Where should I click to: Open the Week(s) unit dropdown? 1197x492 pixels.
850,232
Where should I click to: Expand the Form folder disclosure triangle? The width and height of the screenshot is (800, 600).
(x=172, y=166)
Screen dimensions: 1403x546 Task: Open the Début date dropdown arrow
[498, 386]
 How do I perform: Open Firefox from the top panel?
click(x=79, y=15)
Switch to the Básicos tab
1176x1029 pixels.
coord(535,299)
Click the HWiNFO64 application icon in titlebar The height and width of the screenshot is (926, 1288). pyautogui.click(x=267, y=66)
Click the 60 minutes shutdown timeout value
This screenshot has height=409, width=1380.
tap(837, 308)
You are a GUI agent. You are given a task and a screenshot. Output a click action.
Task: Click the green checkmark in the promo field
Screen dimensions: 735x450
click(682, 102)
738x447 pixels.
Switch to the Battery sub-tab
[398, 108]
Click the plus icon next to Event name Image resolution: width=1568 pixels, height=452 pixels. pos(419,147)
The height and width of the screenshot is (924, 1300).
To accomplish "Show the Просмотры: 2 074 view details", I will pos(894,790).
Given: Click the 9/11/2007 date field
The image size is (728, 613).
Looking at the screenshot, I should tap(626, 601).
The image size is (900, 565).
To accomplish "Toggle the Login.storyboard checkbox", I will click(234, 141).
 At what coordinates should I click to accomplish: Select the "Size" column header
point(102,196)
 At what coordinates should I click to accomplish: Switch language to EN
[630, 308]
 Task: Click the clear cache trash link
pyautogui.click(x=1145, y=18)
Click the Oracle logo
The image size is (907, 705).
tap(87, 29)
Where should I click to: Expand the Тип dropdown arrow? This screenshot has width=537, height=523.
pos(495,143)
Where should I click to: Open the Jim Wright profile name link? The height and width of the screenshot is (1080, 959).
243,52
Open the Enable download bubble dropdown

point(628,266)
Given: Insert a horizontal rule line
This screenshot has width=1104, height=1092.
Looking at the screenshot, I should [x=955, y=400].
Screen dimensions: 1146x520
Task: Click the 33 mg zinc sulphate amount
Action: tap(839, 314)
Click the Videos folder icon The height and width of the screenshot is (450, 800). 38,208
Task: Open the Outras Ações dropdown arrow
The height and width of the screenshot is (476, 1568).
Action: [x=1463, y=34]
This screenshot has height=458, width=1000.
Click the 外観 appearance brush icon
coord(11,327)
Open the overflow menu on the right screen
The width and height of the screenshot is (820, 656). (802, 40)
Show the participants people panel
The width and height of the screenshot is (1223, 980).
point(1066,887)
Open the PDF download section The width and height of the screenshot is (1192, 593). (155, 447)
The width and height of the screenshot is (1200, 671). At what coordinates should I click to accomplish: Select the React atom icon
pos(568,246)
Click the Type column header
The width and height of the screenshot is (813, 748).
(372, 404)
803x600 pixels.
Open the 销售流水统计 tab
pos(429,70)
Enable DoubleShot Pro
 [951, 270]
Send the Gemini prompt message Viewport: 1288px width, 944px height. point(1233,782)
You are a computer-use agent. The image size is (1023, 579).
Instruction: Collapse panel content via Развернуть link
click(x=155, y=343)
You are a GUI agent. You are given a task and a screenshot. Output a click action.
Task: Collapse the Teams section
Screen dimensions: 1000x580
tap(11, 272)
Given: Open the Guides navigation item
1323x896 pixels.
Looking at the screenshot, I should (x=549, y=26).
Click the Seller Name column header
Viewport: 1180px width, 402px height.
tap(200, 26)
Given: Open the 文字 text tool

● ● ● ● ● ● ●

■ WHAT THE TASK ASKS:
Your task is to repeat every entry above exactly.

■ ANSWER BOX:
Where should I click to: Open the Week(s) unit dropdown? 1197x492 pixels.
850,232
Where should I click to: Expand the Form folder disclosure triangle? The width and height of the screenshot is (800, 600).
(x=172, y=166)
Screen dimensions: 1403x546 Task: Open the Début date dropdown arrow
[498, 386]
 How do I perform: Open Firefox from the top panel?
click(x=79, y=15)
Switch to the Básicos tab
1176x1029 pixels.
coord(535,299)
Click the HWiNFO64 application icon in titlebar The height and width of the screenshot is (926, 1288). pyautogui.click(x=267, y=66)
Click the 60 minutes shutdown timeout value
This screenshot has height=409, width=1380.
tap(837, 308)
You are a GUI agent. You are given a task and a screenshot. Output a click action.
Task: Click the green checkmark in the promo field
Screen dimensions: 735x450
click(682, 102)
738x447 pixels.
Switch to the Battery sub-tab
[398, 108]
Click the plus icon next to Event name Image resolution: width=1568 pixels, height=452 pixels. pos(419,147)
The height and width of the screenshot is (924, 1300).
To accomplish "Show the Просмотры: 2 074 view details", I will pos(894,790).
Given: Click the 9/11/2007 date field
The image size is (728, 613).
Looking at the screenshot, I should tap(626, 601).
The image size is (900, 565).
To accomplish "Toggle the Login.storyboard checkbox", I will click(234, 141).
 At what coordinates should I click to accomplish: Select the "Size" column header
point(102,196)
 At what coordinates should I click to accomplish: Switch language to EN
[630, 308]
 Task: Click the clear cache trash link
pyautogui.click(x=1145, y=18)
Click the Oracle logo
The image size is (907, 705).
tap(87, 29)
Where should I click to: Expand the Тип dropdown arrow? This screenshot has width=537, height=523.
pos(495,143)
Where should I click to: Open the Jim Wright profile name link? The height and width of the screenshot is (1080, 959).
243,52
Open the Enable download bubble dropdown

point(628,266)
Given: Insert a horizontal rule line
This screenshot has width=1104, height=1092.
Looking at the screenshot, I should [x=955, y=400].
Screen dimensions: 1146x520
Task: Click the 33 mg zinc sulphate amount
Action: tap(839, 314)
Click the Videos folder icon The height and width of the screenshot is (450, 800). 38,208
Task: Open the Outras Ações dropdown arrow
The height and width of the screenshot is (476, 1568).
Action: [x=1463, y=34]
This screenshot has height=458, width=1000.
Click the 外観 appearance brush icon
coord(11,327)
Open the overflow menu on the right screen
The width and height of the screenshot is (820, 656). (802, 40)
Show the participants people panel
The width and height of the screenshot is (1223, 980).
point(1066,887)
Open the PDF download section The width and height of the screenshot is (1192, 593). (155, 447)
The width and height of the screenshot is (1200, 671). At what coordinates should I click to accomplish: Select the React atom icon
pos(568,246)
Click the Type column header
The width and height of the screenshot is (813, 748).
(372, 404)
803x600 pixels.
Open the 销售流水统计 tab
pos(429,70)
Enable DoubleShot Pro
 [951, 270]
Send the Gemini prompt message Viewport: 1288px width, 944px height. point(1233,782)
You are a computer-use agent. The image size is (1023, 579).
Instruction: Collapse panel content via Развернуть link
click(x=155, y=343)
You are a GUI agent. You are given a task and a screenshot. Output a click action.
Task: Collapse the Teams section
Screen dimensions: 1000x580
tap(11, 272)
Given: Open the Guides navigation item
1323x896 pixels.
Looking at the screenshot, I should (x=549, y=26).
Click the Seller Name column header
Viewport: 1180px width, 402px height.
tap(200, 26)
Given: Open the 文字 text tool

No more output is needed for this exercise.